Principle:Lucidrains X transformers Encoder Decoder Training
Metadata
| Field | Value |
|---|---|
| Paper | Attention Is All You Need |
| Repository | x-transformers |
| Domains | Deep_Learning, NLP, Training |
| Last Updated | 2026-02-08 18:00 GMT |
Overview
Training procedure for encoder-decoder transformer models that computes cross-entropy loss on target sequences conditioned on encoded source sequences.
Description
Training an encoder-decoder model involves three key steps:
- Encoding the source sequence — the bidirectional encoder processes the full source sequence and produces contextual representations for every source token.
- Cross-attention conditioning — the encoder outputs are fed as cross-attention context to the decoder, allowing each decoder layer to attend over the encoded source.

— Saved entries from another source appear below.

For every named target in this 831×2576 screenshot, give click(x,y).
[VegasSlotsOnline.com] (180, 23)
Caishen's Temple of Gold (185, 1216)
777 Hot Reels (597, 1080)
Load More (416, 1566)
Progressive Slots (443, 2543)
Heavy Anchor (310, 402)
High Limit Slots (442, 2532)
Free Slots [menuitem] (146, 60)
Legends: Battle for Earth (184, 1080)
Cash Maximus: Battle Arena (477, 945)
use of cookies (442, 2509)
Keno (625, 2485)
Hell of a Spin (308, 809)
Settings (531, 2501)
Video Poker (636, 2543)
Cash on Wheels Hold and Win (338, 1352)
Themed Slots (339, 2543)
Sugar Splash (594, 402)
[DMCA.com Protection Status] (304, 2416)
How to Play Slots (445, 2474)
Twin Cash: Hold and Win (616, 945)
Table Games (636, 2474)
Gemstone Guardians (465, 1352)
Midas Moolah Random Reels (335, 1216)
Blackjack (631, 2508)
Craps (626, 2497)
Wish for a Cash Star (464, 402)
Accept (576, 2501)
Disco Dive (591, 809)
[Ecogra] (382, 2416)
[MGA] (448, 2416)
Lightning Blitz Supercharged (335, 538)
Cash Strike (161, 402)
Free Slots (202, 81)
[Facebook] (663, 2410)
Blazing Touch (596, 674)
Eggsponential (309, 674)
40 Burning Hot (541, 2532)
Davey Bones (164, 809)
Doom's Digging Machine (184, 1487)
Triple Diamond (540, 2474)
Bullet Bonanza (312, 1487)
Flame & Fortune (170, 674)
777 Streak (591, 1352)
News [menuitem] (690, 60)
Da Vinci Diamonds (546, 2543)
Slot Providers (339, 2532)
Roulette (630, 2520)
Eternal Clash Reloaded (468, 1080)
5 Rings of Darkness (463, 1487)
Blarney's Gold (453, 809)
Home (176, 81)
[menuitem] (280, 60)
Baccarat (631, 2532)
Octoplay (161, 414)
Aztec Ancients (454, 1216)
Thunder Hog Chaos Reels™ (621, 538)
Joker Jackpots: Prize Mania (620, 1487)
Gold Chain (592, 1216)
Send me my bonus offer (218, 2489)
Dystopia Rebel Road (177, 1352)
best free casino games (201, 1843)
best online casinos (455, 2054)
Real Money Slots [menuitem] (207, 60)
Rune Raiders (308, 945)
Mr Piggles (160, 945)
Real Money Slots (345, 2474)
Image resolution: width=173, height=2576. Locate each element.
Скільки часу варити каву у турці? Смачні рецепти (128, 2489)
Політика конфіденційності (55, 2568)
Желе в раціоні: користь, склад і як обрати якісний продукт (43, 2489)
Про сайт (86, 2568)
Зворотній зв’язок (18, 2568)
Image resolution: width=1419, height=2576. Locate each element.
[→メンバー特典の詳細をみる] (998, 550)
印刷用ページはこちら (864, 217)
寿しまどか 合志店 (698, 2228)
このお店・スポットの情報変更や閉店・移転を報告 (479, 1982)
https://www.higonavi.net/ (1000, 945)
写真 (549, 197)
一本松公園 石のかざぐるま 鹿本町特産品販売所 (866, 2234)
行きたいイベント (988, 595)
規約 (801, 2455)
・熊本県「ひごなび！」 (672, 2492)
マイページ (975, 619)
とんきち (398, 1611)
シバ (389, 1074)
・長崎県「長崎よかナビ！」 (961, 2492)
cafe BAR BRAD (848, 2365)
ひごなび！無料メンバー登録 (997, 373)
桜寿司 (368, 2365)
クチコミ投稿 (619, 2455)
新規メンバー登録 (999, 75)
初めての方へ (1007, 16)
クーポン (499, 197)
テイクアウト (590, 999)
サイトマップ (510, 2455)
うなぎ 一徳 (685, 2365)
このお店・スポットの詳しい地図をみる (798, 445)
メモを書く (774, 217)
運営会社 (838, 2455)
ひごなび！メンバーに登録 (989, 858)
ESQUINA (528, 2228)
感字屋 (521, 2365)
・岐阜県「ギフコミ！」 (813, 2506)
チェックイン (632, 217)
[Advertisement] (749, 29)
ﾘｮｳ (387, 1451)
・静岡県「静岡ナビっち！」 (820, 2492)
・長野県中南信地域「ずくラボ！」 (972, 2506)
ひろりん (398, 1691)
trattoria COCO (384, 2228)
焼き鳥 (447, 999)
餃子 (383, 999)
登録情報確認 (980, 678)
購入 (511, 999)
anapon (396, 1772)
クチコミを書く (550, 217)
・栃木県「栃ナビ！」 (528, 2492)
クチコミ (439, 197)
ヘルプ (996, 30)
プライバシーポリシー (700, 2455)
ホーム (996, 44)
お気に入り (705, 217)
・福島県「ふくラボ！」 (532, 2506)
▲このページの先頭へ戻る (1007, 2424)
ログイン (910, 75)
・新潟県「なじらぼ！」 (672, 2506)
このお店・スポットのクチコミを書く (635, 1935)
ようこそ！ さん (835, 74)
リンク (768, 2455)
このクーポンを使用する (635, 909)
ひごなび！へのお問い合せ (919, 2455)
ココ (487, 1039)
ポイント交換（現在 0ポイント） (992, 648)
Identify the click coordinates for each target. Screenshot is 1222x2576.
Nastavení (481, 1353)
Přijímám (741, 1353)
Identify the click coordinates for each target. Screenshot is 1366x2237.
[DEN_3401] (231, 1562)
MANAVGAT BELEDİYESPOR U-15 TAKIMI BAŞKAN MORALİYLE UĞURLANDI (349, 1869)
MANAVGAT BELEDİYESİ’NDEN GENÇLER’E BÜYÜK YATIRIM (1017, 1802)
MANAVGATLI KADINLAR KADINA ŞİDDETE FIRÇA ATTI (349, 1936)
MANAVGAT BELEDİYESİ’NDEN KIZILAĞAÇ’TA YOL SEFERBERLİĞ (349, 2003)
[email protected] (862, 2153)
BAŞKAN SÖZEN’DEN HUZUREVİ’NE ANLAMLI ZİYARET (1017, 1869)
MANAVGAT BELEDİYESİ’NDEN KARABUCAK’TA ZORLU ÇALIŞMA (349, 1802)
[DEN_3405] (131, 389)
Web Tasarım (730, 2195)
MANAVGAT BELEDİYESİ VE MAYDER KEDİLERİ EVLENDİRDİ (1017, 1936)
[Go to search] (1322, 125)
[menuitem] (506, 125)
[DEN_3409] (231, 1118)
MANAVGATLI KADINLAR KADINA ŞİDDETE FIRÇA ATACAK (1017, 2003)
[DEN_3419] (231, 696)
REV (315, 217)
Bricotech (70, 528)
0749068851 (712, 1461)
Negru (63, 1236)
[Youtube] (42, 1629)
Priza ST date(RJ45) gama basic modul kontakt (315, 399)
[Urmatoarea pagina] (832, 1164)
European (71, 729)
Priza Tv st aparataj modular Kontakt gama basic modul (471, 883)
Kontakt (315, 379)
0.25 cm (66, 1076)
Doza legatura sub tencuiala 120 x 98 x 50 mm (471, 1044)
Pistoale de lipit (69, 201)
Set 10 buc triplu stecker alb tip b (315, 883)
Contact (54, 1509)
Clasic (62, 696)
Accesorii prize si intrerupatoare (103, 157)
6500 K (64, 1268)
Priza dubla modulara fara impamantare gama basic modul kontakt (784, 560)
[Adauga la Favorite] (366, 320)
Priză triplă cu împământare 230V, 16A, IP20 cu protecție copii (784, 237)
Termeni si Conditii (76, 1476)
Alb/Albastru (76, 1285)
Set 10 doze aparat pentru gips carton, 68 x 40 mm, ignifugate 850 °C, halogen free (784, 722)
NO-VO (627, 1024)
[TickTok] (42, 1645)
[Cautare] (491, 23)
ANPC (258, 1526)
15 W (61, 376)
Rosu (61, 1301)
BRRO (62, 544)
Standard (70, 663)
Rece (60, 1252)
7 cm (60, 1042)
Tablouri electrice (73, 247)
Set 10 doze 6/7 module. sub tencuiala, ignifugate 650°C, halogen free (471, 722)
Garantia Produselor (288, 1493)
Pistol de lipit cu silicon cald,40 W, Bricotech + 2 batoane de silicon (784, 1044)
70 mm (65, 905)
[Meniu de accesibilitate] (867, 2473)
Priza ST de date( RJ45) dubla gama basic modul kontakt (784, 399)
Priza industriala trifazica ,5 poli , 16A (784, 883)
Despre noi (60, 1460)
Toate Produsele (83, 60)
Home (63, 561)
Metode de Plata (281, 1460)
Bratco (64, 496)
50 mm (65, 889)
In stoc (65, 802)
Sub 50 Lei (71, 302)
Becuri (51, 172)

- Autoregressive loss computation — the decoder computes cross-entropy loss on the target sequence in an autoregressive fashion, predicting each target token given all previous target tokens and the full encoder output.
The XTransformer.forward() method handles this end-to-end: it encodes the source, optionally applies cross-attention token dropout for regularization, and passes the encoding to the decoder (an AutoregressiveWrapper that computes the loss). The target sequence is automatically shifted internally by the decoder wrapper.
Usage
Use during the training loop for sequence-to-sequence tasks. Pass source tokens, target tokens, and an optional source mask:
loss = model(src, tgt, mask=src_mask)
loss.backward()
Theoretical Basis
Sequence-to-sequence training: the loss is the negative log-likelihood of the target sequence conditioned on the encoded source:
L = -∑_t log P(y_t | y_{<t}, Encoder(x))
The encoder produces contextual representations of the source sequence. The decoder predicts target tokens autoregressively while cross-attending to the encoder output at every layer.
Teacher forcing: during training, ground-truth target tokens are used as decoder input at each time step rather than the model's own predictions. This avoids compounding errors and enables fully parallel computation across the target sequence.